Exercise. How many lines in the records below hold the string "value"? Answer with the number alone.

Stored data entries
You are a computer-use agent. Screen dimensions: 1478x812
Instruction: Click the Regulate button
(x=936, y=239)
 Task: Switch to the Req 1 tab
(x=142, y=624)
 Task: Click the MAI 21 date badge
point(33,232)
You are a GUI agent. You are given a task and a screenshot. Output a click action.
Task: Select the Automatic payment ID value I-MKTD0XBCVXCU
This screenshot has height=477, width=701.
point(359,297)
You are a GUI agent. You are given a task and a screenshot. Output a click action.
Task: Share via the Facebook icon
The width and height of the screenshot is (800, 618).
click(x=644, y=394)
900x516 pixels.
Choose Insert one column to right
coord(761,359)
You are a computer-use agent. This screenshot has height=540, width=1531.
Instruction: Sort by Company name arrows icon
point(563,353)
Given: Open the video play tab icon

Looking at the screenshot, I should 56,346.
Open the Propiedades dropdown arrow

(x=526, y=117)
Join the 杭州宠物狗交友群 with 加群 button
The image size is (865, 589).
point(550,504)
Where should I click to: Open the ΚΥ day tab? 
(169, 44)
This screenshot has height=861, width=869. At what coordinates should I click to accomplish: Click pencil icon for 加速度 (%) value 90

Solved problem. 2